No announcement yet.
  • Filter
  • Time
  • Show
Clear All
new posts

  • New on SSC: -sfkk- module to estimate endogenous stochastic frontier models in the style of Karakaplan and Kutlu (2015)

    Special thanks to the Amazing Kit Baum, -sfkk- is now available on SSC. You can install -sfkk- from SSC by entering the following command in Stata:
    ssc install sfkk
    sfkk fits endogenous stochastic production or cost frontier models following the methodology provided by Karakaplan and Kutlu (2015). sfkk provides estimators for the parameters of a linear model with a disturbance that is assumed to be a mixture of two components: a measure of inefficiency which is strictly nonnegative and a two-sided error term from a symmetric distribution. sfkk can handle endogenous variables in the frontier and/or the inefficiency, and the sfkk estimates outperform the standard frontier estimates that ignore endogeneity. See Karakaplan and Kutlu (2015) for a detailed explanation of their methodology and empirical analyses.
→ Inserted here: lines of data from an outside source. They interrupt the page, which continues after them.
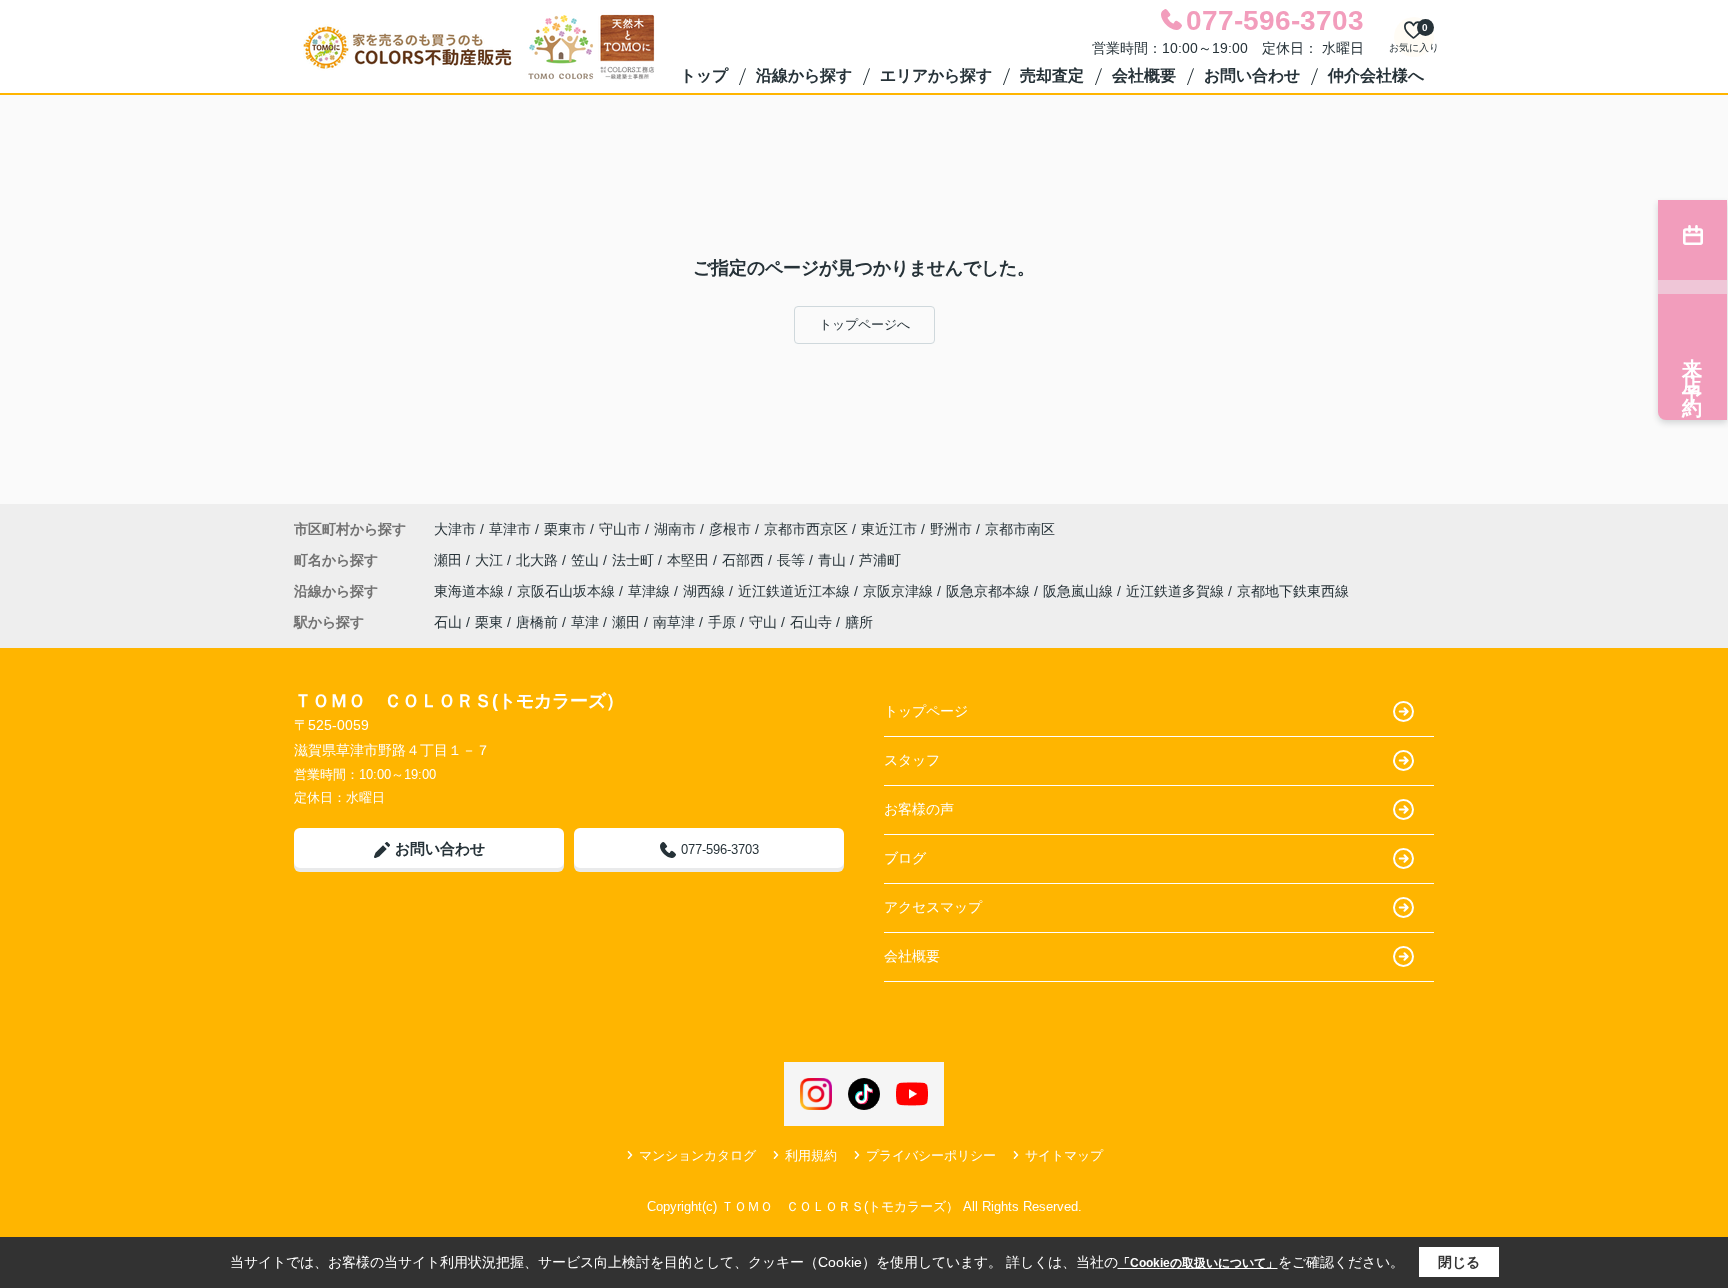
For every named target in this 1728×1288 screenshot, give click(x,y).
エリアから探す (936, 75)
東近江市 (889, 529)
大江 (491, 560)
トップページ (926, 711)
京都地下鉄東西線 (1293, 591)
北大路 (539, 560)
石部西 (745, 560)
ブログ (905, 858)
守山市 (620, 529)
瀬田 (450, 560)
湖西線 (706, 591)
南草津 (674, 622)
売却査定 (1052, 75)
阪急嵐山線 (1080, 591)
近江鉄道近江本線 (796, 591)
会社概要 (1144, 75)
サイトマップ (1064, 1155)
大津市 (455, 529)
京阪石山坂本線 (568, 591)
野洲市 (951, 529)
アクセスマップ (933, 907)
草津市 (510, 529)
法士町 (635, 560)
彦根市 (730, 529)
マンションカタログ (697, 1155)
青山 (834, 560)
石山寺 (811, 622)
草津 (585, 622)
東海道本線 (471, 591)
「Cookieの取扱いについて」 (1198, 1263)
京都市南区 (1020, 529)
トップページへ (864, 324)
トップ (704, 75)
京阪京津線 (900, 591)
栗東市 (565, 529)
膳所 (859, 622)
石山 (448, 622)
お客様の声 (919, 809)
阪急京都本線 (990, 591)
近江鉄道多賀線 (1177, 591)
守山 (763, 622)
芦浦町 (880, 560)
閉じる (1459, 1262)
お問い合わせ (1252, 75)
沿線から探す (804, 75)
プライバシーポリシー (931, 1155)
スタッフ (912, 760)
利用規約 (811, 1155)
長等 (793, 560)
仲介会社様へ (1376, 75)
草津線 (651, 591)
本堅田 (690, 560)
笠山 (587, 560)
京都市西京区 (806, 529)
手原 (722, 622)
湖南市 (675, 529)
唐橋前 (537, 622)
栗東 (489, 622)
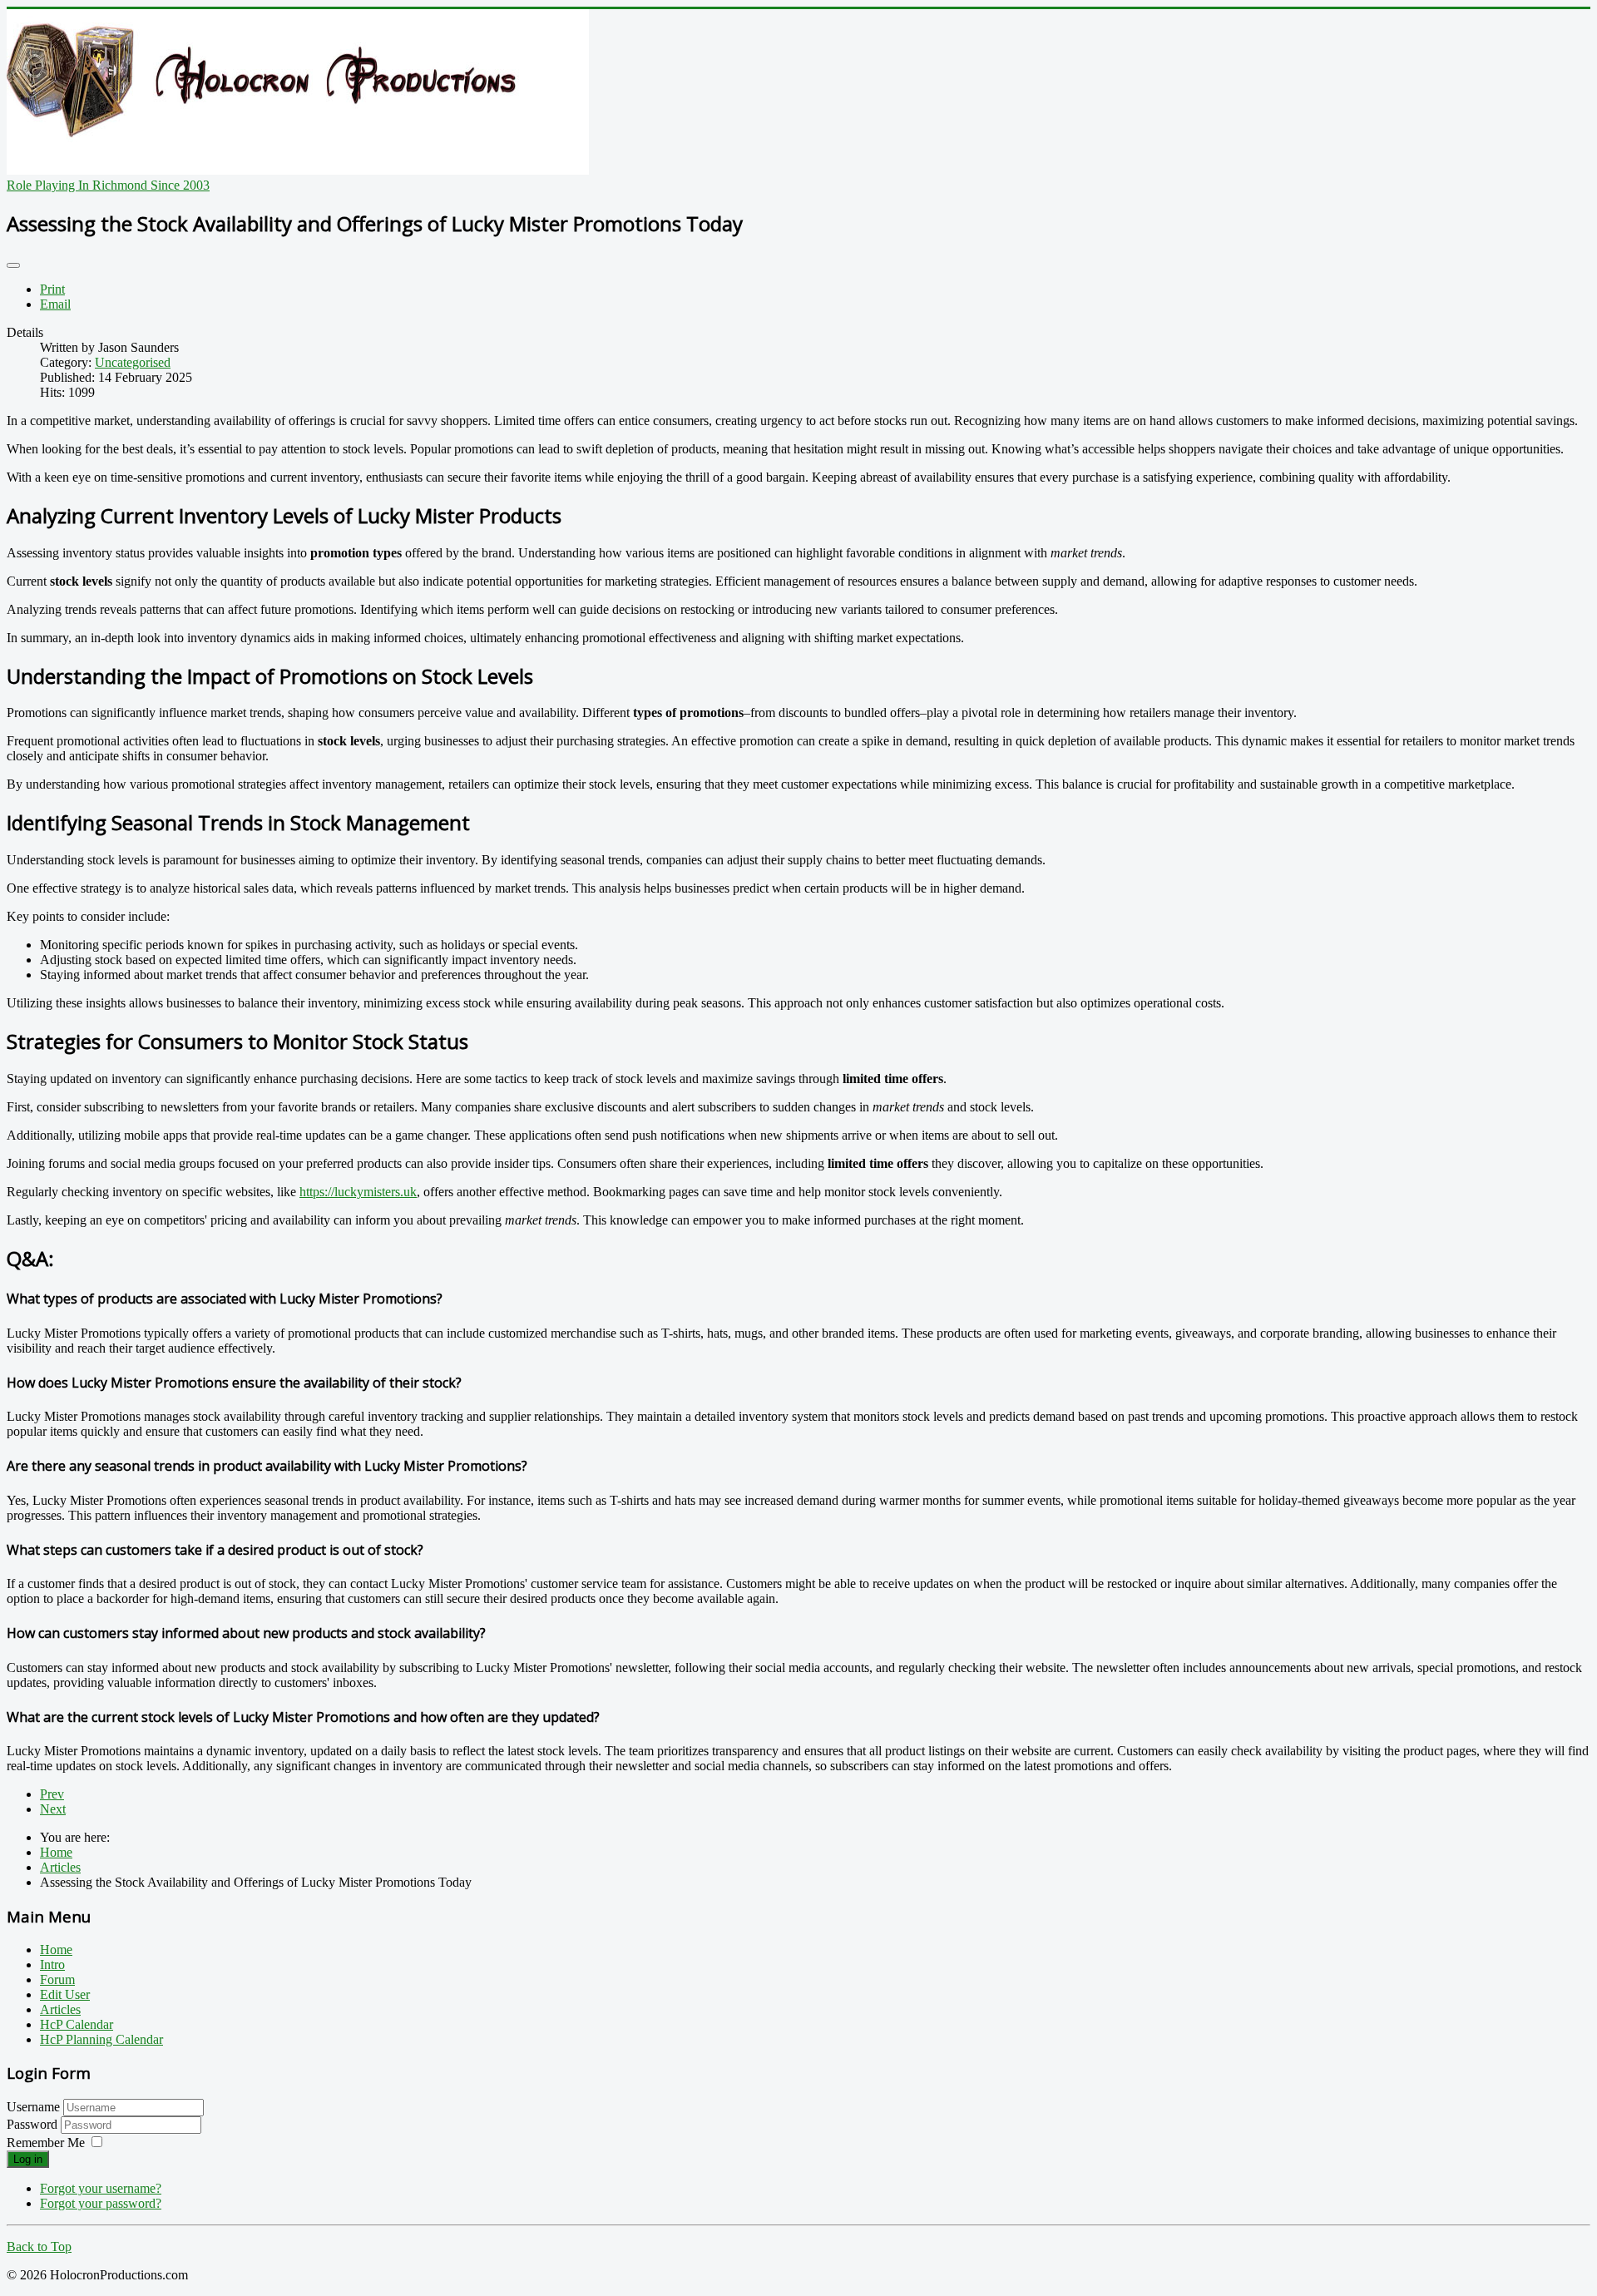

    Karakaplan and Kutlu (2017) provides the econometric methodology that -sfkk- is based on. This paper is published in the Economics Bulletin: Karakaplan (2017) provides the -sfkk- program itself with some examples. This paper is published in the Stata Journal:

    -sfkk- help file provides several examples and they can be viewed by typing the following command in Stata after installing the -sfkk- package:
    help sfkk
    Below is an example of an -sfkk- output:
    . use, clear
    . sfkk y x1 x2 z1, prod u(z2) en(z1 z2) i(iv1 iv2) delve nicely header beep compare
    18 Jun 2015 12:09:18
    Dependent Variable: y
    Frontier Variable(s): x1 x2 z1
    U Variable(s): z2
    W Variable(s):
    Endogenous Variable(s): z1 z2
    Excluded Instrument(s): iv1 iv2
    Exogenous Variable(s): iv1 iv2 x1 x2
    Delving into the problem...
    initial:       log likelihood =  709.21899
    rescale:       log likelihood =  709.21899
    rescale eq:    log likelihood =  709.21899
    Iteration 0:   log likelihood =  709.21899  
    Iteration 1:   log likelihood =  713.90317  
    Iteration 2:   log likelihood =  713.98024  
    Iteration 3:   log likelihood =  713.98037  
    Iteration 4:   log likelihood =  713.98037  
    Analyzing the exogenous comparison model...
    Table: Estimation Results
                                  Model EX             Model EN    
    Dep.var: y                                                      
    Constant                  0.475***  (0.017)    0.631***  (0.032)
    x1                        0.215***  (0.019)    0.186***  (0.031)
    x2                        0.089***  (0.021)    0.132***  (0.033)
    z1                       -0.355***  (0.022)   -0.747***  (0.111)
    Dep.var: ln(sigmau²)                                            
    Constant                 -3.786***  (0.602)   -7.096***  (0.828)
    z2                      -19.715    (10.599)    8.207***  (1.468)
    Dep.var: ln(sigmav²)                                            
    Constant                 -4.236***  (0.073)                    
    Dep.var: ln(sigmaw²)                                            
    Constant                                      -4.819***  (0.177)
    eta1 (z1)                                      0.457***  (0.114)
    eta2 (z2)                                      0.664***  (0.057)
    eta Endogeneity Test                          X2=155.15  p=0.000
    Observations                    500                  500        
    Log Likelihood                 342.86               713.98      
    Mean Prod Efficiency           0.9821               0.9152      
    Median Prod Efficiency         0.9946               0.9364      
    Notes: Standard errors are in parentheses. Asterisks indicate
    significance at the 0.1% (***), 1% (**) and 5% (*) levels.

  • #2
    Special thanks to the Amazing Kit Baum, -sfkk- version 1.0.1 is now available on SSC.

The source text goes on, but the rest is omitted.